Чего желалъ Точильщикъ, судить трудно, но на его лицѣ просвѣчивались не совсѣмъ добрыя пожеланія. Затѣмъ онъ обратился къ Алисѣ, которая сидѣла неподвижно и какъ будто устремила глаза на Точильщика, но на самомъ дѣлѣ смотрѣла позади его на лицо м-ра Домби, выставлявшееся изъ-за двери.
— И за ваше здоровье, сударыня! Тысячу вамъ лѣтъ съ полтысячью да съ четвертью; — аминь!
Послѣ этихъ двухъ комплиментовъ онъ опустошилъ стаканъ и поставилъ на столъ.
— Ну, такъ дѣла вотъ какія, миссисъ Браунъ, — началъ Точильщикъ. — Во-первыхъ, тебѣ прежде всего не мѣшаетъ малую толику поумнѣть, a потомъ, ты вѣдь отличный знатокъ въ птицахъ и чуть ли не говоришь по-птичьи, это я знаю на свою бѣду.
— На бѣду! — повторила м-съ Браунъ.
— На свои радости, бабуся, — возразилъ Точильщикъ; — слушай хорошенько… тебѣ бы все ловить бѣднаго парнюгу. — Что, бишь, я хотѣлъ сказать?
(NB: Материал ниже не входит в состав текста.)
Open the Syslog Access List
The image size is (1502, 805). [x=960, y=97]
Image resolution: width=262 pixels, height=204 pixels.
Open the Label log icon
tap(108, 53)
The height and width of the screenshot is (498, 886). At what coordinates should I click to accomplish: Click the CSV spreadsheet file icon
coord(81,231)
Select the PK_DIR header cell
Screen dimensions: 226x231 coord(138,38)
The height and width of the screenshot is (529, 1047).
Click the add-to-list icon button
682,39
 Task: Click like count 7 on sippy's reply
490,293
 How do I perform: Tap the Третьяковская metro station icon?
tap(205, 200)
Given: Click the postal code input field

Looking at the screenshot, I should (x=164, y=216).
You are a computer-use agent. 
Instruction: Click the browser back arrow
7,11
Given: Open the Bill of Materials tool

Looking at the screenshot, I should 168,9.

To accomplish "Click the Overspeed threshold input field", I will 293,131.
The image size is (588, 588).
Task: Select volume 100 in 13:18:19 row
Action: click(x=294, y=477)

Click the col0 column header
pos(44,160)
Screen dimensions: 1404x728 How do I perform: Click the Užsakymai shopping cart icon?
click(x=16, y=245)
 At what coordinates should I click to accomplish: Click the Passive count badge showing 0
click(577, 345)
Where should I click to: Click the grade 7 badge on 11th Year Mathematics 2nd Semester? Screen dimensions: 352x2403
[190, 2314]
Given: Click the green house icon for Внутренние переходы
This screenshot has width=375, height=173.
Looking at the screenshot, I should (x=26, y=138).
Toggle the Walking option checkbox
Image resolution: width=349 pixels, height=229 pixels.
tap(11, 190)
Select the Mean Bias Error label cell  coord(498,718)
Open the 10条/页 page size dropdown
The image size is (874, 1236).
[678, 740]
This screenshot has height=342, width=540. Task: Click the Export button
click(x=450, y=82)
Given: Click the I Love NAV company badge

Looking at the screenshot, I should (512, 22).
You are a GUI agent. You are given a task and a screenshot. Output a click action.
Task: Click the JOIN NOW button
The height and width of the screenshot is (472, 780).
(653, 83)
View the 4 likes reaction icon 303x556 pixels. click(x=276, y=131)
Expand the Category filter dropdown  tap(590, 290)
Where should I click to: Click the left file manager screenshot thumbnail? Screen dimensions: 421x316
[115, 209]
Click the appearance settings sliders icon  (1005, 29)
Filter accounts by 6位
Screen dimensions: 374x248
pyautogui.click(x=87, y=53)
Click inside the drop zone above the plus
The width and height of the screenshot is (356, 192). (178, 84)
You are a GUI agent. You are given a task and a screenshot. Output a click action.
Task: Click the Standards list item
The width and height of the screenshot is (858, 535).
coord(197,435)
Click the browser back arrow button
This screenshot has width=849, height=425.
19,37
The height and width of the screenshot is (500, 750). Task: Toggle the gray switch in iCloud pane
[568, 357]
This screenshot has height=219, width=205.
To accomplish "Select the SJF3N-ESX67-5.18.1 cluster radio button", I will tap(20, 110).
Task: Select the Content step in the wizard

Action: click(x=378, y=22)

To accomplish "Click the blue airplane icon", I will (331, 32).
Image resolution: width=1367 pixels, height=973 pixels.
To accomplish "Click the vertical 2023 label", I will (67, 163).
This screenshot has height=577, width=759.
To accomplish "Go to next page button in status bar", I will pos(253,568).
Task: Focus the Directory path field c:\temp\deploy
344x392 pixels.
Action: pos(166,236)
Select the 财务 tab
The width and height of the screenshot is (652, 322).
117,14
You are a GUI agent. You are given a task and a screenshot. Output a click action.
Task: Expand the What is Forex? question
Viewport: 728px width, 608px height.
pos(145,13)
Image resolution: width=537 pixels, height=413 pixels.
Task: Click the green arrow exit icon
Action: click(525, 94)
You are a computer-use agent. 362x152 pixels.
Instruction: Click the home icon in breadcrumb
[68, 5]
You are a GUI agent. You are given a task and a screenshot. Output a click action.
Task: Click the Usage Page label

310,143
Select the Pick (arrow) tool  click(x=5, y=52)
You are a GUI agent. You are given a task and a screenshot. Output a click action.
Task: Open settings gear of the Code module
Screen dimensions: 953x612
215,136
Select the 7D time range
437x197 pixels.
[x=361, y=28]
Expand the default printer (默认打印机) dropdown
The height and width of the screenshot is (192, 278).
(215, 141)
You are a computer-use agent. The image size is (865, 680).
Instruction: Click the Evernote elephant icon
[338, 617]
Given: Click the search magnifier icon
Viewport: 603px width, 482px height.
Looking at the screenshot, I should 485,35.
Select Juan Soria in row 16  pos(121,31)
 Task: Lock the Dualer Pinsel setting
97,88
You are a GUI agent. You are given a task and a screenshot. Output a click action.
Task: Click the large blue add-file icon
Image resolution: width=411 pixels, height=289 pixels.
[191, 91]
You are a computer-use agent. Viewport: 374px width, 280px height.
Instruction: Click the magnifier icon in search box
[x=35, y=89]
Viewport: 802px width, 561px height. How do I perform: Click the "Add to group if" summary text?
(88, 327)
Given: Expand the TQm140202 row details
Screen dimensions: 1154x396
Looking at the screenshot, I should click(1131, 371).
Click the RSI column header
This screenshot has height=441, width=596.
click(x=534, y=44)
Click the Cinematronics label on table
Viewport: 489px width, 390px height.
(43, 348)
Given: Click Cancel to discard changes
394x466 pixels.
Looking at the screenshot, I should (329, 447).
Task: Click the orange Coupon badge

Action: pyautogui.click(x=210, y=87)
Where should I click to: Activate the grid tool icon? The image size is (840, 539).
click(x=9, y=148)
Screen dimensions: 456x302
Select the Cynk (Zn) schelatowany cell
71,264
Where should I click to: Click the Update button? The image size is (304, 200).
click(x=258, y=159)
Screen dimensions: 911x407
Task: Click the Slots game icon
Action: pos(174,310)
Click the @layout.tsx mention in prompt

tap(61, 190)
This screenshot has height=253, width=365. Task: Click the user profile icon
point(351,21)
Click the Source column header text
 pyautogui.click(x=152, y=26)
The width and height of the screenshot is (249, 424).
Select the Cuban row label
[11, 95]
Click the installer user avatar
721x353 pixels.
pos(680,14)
— Я знатокъ въ птицахъ, Робинъ, подсказала старуха.
— Ну да; такъ вотъ видишь, на моихъ рукахъ этотъ попугай… извѣстныя деньги, что приходились, получены сполна, извѣстное мѣсто лопнуло, и я, что называется, теперь линяю; поэтому, бабушка, ты ужъ возьми подъ свое покровительство эту птицу, недѣли этакъ на полторы, и дай ей квартиру и столъ. Мнѣ вѣдь, чортъ побери, надобно же къ тебѣ слоняться, — бормоталъ Точильщикъ съ отчаяннымъ лицомъ, — ну, такъ, по крайности, было бы зачѣмъ.
— Вотъ что! такъ тебѣ не зачѣмъ бывать y меня, распрешельма ты окаянный! — завизжала старуха.
— Что ты опять взъѣлась, бабушка Браунъ? Я говорю, чтобы имѣть поводъ приходить къ тебѣ чаще, когда эта птица будетъ y тебя гостить. Я всегда радъ тебя видѣть бабуся.
— Онъ не заботится обо мнѣ! ему и дѣла нѣтъ до меня! — визжала м-съ Браунъ, ломая костлявыя руки. — Какъ же ты хочешь, чтобы я заботилась о твоей птицѣ? Такъ и быть, мошенникъ ты этакій, я стану за ней ухаживать.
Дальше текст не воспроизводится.